Excerpted records |
::::

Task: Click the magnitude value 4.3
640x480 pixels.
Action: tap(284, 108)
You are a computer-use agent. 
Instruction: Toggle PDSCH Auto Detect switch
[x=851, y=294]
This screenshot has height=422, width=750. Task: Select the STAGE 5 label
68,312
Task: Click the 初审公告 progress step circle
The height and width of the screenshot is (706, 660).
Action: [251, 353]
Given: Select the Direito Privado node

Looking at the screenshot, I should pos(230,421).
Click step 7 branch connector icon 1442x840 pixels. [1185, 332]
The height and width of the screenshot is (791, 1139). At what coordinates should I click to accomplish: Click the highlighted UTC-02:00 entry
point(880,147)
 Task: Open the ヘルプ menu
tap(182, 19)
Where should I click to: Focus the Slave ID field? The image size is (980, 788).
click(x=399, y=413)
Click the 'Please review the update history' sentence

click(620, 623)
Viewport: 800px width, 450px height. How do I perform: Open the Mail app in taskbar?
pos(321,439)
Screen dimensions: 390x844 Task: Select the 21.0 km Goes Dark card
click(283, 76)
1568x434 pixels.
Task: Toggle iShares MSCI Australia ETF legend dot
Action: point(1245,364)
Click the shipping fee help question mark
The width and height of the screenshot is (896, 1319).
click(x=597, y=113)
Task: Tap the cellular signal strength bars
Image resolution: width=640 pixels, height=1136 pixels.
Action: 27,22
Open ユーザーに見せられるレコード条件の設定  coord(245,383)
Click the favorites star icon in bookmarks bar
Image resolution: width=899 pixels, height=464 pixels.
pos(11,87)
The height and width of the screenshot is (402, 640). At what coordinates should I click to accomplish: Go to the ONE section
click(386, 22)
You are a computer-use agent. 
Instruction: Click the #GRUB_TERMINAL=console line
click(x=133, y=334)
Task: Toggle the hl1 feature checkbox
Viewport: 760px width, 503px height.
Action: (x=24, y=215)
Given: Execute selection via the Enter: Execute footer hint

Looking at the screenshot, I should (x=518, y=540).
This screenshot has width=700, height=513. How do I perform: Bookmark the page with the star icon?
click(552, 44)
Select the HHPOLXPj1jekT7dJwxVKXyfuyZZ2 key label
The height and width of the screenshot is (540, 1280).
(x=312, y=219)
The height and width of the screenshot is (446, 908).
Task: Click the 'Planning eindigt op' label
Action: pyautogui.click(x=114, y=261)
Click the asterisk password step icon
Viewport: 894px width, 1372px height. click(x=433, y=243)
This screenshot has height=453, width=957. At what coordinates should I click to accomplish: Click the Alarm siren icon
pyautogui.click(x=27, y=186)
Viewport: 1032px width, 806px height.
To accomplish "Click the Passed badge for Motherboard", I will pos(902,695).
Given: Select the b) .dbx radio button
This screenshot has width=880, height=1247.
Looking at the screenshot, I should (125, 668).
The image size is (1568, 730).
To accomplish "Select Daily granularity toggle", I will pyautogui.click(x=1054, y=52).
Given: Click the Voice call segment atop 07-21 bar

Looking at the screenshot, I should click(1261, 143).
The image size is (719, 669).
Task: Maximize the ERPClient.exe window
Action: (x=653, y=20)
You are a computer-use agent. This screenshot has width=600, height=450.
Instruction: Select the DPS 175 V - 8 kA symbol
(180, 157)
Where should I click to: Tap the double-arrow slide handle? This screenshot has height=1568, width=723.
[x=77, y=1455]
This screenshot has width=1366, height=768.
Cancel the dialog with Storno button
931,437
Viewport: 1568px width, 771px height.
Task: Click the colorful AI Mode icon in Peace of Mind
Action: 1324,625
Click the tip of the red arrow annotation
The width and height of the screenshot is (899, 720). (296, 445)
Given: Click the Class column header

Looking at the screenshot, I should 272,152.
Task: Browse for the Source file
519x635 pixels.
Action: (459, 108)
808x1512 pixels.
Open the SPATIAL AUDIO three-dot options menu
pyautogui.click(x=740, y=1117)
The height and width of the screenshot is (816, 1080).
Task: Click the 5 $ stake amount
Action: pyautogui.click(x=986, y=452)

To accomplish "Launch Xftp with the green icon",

::::

What is needed | Among the entries above, the line containing "The height and width of the screenshot is (540, 1280).", the line containing "Viewport: 1032px width, 806px height.", and all lines between them are to be restated word for word; nothing else belongs in the reply.

Exercise answer |
The height and width of the screenshot is (540, 1280).
(x=312, y=219)
The height and width of the screenshot is (446, 908).
Task: Click the 'Planning eindigt op' label
Action: pyautogui.click(x=114, y=261)
Click the asterisk password step icon
Viewport: 894px width, 1372px height. click(x=433, y=243)
This screenshot has height=453, width=957. At what coordinates should I click to accomplish: Click the Alarm siren icon
pyautogui.click(x=27, y=186)
Viewport: 1032px width, 806px height.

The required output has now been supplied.